Listen closely, and you can almost hear the sound of panic sweeping through the boardrooms of Jewish organizations around the country.
A new administration is taking over in Washington, and Jewish machers are faced with the loss of their most treasured political commodity: access.
That's a primary reason that so many are muting their criticism of some controversial cabinet picks by President-elect George W. Bush -- conservatives whose presence atop the pyramids of power would normally ignite fusillades of criticism from generally liberal Jewish organizations.
Some nominees, like former Joint Chiefs Chair Colin Powell as secretary of state and Donald Rumsfeld as defense chief, have won genuine praise from Jewish leaders across the political spectrum.
Others have had the impact of a good poke in the eye. Their selection, many Jewish leaders believe, refutes Bush's promises of inclusiveness and "compassionate conservatism."
But publicly, these same communal officials are generally holding their fire. The reason: access.
For the past eight years, they have played to a president and vice president who surrounded themselves with Jews and who felt comfortable speaking to Jewish groups and addressing Jewish issues.
Access was enhanced by a record number of Jewish cabinet secretaries and other top officials, providing numerous routes into the administration's inner sanctums.
That era ends on Jan. 20, when Bill Clinton rides into the political sunset.
In the new Bush administration, there will be some Jews in high places -- the new White House spokesman, political director and top policy adviser are all Jewish -- but many fewer than in recent years, and not at the highest levels. There will be a significant drop in critical access points for Jewish organizational leaders.
That explains the muted reaction to Bush's most controversial personnel picks.
Former Sen. John Ashcroft, a favorite of Christian right groups, faces ferocious opposition from civil liberties and pro-choice groups. But when a coalition of them held a news conference in Washington this week, only the National Council of Jewish Women and the Joint Action Committee for Political Affairs, a pro-Israel group that also takes strong positions on domestic issues, especially women's issues, were represented.
A long list of other groups -- traditional coalition partners of the anti-Ashcroft organizations -- were noticeably absent.

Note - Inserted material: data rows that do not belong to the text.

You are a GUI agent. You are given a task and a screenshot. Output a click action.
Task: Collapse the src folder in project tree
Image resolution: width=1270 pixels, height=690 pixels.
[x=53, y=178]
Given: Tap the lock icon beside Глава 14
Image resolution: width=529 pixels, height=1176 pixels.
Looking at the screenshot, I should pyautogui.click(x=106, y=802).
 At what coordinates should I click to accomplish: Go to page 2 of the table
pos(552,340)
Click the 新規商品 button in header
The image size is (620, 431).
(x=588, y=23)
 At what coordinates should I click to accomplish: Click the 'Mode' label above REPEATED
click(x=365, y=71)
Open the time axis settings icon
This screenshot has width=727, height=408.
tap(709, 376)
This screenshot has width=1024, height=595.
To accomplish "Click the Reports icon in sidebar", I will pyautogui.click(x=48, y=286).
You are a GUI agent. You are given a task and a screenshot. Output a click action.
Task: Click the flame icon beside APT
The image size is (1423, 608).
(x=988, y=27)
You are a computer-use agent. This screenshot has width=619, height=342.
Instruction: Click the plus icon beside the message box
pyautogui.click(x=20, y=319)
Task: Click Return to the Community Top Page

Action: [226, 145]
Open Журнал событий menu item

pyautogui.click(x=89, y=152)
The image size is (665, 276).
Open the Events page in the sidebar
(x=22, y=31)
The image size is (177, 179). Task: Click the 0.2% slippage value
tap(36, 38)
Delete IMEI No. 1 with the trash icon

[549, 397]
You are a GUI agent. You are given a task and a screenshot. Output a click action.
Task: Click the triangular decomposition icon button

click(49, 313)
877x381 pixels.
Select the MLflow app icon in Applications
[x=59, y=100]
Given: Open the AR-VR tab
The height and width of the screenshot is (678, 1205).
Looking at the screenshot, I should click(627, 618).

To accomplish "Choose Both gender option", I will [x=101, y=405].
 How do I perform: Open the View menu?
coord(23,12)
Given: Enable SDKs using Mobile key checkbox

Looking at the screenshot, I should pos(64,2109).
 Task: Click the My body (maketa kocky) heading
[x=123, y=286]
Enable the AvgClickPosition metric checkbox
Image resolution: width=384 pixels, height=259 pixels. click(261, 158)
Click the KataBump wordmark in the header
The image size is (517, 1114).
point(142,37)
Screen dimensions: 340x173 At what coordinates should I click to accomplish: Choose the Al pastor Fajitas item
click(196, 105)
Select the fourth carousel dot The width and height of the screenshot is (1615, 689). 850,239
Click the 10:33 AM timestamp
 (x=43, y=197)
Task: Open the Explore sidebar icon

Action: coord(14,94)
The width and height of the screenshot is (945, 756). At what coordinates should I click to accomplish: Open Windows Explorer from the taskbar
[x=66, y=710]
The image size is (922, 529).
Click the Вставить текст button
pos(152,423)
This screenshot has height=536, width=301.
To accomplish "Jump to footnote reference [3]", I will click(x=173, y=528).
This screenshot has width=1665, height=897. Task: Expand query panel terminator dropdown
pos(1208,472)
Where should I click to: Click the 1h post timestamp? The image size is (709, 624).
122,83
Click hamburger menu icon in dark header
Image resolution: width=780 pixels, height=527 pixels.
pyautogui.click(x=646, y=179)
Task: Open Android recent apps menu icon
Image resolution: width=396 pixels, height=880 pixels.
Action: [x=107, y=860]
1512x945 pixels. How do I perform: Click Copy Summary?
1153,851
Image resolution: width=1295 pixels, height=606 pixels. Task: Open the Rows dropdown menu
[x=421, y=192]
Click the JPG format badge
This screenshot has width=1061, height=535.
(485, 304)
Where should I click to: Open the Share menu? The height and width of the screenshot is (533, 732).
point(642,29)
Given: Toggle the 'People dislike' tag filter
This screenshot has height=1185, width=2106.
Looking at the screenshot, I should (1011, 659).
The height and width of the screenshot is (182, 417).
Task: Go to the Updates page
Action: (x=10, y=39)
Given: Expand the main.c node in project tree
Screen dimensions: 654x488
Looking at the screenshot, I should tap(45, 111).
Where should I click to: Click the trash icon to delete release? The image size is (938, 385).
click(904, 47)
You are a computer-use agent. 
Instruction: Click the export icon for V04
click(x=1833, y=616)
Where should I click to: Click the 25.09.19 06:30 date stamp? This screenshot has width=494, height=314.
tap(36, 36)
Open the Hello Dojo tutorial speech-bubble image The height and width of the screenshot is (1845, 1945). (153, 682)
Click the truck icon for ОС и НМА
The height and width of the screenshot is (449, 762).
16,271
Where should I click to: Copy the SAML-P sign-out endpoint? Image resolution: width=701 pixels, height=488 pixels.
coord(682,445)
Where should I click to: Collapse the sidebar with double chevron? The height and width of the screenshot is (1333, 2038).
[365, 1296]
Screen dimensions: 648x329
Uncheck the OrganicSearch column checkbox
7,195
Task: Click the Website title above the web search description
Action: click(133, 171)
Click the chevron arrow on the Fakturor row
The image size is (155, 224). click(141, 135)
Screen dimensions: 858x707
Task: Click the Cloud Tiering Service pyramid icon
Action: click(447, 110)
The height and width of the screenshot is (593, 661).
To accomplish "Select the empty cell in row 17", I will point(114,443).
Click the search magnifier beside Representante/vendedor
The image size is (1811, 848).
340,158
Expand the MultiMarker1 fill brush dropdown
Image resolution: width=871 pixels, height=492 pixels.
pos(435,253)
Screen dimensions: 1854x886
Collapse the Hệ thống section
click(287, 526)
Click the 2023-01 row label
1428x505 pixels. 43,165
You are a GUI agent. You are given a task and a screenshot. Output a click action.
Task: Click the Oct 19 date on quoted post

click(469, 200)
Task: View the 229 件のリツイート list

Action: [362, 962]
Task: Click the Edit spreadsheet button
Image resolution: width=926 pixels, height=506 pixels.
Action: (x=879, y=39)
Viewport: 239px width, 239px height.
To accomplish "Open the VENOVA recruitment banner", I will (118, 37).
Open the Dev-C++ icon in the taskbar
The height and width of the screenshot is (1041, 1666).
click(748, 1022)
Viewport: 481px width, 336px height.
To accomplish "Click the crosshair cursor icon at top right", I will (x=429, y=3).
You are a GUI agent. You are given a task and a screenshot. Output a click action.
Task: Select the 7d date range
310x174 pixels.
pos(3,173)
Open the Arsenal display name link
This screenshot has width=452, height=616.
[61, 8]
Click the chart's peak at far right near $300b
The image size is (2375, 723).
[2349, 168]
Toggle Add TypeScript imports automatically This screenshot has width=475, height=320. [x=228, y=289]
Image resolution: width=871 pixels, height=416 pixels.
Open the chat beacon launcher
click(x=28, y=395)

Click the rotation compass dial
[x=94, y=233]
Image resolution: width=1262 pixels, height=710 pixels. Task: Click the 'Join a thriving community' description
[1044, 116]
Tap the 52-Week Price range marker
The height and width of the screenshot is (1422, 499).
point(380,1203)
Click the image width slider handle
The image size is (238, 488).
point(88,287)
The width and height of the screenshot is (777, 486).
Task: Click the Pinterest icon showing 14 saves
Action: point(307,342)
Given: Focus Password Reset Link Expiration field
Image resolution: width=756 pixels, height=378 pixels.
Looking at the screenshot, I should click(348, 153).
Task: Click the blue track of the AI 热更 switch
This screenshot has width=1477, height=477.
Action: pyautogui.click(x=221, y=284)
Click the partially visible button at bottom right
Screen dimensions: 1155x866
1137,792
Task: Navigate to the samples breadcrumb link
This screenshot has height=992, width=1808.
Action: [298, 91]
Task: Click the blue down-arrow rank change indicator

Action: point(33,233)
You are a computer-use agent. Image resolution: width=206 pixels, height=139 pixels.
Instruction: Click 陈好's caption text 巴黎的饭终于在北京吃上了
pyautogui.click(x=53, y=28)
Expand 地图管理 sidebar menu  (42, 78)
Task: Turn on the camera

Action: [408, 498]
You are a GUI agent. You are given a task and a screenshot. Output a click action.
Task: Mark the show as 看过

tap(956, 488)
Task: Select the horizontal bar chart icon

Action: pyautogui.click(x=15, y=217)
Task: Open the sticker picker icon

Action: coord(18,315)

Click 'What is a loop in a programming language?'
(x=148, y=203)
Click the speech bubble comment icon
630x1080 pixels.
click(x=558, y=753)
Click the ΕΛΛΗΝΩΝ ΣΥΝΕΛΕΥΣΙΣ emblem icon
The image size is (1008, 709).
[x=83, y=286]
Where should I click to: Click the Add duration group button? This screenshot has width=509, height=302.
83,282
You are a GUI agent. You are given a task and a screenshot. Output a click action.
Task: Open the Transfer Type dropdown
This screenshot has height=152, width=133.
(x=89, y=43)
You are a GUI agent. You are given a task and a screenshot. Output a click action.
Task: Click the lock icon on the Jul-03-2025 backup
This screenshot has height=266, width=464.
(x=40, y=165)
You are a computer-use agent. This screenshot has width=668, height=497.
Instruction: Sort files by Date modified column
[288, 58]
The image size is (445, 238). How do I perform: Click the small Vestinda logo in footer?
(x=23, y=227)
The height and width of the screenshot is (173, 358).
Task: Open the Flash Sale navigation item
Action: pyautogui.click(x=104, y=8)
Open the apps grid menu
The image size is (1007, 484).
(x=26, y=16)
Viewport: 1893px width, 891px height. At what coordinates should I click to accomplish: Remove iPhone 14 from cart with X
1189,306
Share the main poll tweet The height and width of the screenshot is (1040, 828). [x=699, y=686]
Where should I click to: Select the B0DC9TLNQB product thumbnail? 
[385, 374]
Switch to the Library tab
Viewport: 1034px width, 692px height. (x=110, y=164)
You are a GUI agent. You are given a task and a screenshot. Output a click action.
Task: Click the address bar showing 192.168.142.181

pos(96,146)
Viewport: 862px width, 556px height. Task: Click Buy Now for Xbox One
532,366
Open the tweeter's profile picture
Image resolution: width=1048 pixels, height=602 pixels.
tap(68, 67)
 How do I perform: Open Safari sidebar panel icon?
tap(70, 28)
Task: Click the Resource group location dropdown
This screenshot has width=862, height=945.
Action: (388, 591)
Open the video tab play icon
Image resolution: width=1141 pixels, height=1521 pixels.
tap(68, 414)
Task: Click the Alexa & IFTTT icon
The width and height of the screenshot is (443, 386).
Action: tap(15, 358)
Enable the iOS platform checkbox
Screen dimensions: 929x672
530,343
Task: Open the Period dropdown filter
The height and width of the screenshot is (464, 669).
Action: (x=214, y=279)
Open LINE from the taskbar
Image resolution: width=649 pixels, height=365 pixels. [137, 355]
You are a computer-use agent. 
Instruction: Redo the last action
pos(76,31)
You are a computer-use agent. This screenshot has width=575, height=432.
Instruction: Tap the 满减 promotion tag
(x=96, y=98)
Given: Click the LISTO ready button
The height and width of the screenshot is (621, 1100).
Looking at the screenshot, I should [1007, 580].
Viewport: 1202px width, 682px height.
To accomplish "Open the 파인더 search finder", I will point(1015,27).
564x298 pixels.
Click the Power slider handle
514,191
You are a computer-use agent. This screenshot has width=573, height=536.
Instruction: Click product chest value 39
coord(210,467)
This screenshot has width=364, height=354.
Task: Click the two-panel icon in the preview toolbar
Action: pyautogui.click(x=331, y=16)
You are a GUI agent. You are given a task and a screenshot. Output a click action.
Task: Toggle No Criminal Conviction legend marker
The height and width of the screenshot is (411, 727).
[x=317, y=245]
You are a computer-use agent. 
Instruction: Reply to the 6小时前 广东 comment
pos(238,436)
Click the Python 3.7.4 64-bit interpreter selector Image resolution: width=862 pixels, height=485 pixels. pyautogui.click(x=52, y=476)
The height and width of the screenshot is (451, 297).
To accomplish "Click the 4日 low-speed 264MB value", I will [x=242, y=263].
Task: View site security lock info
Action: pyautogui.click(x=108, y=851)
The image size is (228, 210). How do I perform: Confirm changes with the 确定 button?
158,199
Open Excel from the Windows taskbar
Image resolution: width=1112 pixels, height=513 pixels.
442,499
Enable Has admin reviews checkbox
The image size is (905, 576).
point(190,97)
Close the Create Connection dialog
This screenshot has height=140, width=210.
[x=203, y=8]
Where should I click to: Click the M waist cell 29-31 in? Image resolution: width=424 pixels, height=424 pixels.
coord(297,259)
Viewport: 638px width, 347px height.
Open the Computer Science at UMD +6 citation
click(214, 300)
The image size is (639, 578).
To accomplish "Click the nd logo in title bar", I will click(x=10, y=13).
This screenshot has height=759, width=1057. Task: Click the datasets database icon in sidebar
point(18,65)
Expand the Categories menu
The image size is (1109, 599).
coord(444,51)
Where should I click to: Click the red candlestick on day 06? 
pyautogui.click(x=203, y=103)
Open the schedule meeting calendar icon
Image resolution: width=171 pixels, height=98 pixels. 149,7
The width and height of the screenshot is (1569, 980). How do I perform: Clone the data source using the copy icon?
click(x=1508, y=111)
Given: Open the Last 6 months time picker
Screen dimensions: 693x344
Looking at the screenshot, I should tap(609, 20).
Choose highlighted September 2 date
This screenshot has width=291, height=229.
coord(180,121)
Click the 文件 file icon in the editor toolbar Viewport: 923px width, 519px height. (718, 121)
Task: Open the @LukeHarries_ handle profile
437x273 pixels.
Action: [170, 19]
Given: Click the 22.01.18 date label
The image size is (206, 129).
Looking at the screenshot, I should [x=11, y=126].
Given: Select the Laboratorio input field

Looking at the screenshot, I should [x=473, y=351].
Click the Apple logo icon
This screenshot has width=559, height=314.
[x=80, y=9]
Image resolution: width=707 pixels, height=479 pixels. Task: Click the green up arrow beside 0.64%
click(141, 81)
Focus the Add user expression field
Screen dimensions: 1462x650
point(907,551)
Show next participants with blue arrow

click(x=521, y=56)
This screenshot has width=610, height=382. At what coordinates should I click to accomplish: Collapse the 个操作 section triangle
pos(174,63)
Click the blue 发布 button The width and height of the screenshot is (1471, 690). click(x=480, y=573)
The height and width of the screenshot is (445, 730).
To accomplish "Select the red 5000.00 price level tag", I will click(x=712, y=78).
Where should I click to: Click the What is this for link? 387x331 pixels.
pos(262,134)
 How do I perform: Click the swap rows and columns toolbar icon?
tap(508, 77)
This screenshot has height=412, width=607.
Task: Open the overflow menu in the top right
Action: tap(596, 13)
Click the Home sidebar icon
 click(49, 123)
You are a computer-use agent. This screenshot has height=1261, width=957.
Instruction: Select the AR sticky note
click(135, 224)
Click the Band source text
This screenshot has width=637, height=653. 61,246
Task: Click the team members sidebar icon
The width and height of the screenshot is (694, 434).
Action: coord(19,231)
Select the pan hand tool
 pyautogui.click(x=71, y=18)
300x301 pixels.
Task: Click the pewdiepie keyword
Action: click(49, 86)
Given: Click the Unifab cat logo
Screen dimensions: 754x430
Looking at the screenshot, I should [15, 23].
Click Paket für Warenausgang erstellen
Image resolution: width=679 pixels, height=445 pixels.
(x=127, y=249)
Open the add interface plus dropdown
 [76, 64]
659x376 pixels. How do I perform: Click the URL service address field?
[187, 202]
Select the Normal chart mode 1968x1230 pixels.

Many Jewish groups support the environmental agenda, but they've been strangely silent about the appointment of Gale Norton, opposed by major environmental groups, as interior secretary.
Last week the Religious Action Center of Reform Judaism, arguably the most liberal of the major Jewish groups operating in Washington, issued a press release praising the Bush administration for "assembling the most diverse cabinet in our history."
The group expressed concern about some of Ashcroft's positions, but said only that the nomination should be "closely scrutinized."
Several Jewish leaders who are privately appalled by the Ashcroft nomination on church-state grounds refused to criticize it publicly.
What this is all about is access -- a problem facing interest groups with every change in administration, but a particular dilemma for Jewish groups as a new administration with limited connections to the Jewish community gets set to take over.
Jewish leaders fear -- and not without reason -- that they will be shuffled to the end of the line when they seek meetings with important administration officials.
Political sources suggest that the new Bush administration will work hard to expand the minority presence in the Republican Party but that the emphasis will be on groups that have shown more of a willingness to swing in the GOP direction.
There are two Hispanics and one Asian in the Bush cabinet -- picked for their ideological compatibility with the new president, but also because they represent groups that offer the richest potential area for Republican outreach.
Former Sen. Spencer Abraham (R-Mich.) wasn't appointed energy secretary because he is an Arab American. But the fact that there is one Arab American and no Jews in the Bush cabinet is not insignificant; Arab American and Muslim voters began a potentially big shift in the direction of the Republican party on Nov. 7, while the Jewish community continued to remain mostly wedded to the Democrats.
The plain fact is that the new Bush administration is less beholden to the Jews than its predecessor -- and has less hope of winning a substantial number over to their side of the partisan divide.
"The new administration is not hostile to Jewish interests," said a prominent Jewish Republican last week.
"But they don't owe the Jewish leadership anything, and they don't see them as likely political allies. It is only natural for them to focus on the groups that are most likely to support the administration's initiatives." Refraining from criticizing controversial nominees, this source said, may help avert politically damaging clashes as the new administration begins changing the nation's political course, but it is unlikely to go far in buying critical executive branch access in the weeks and months ahead.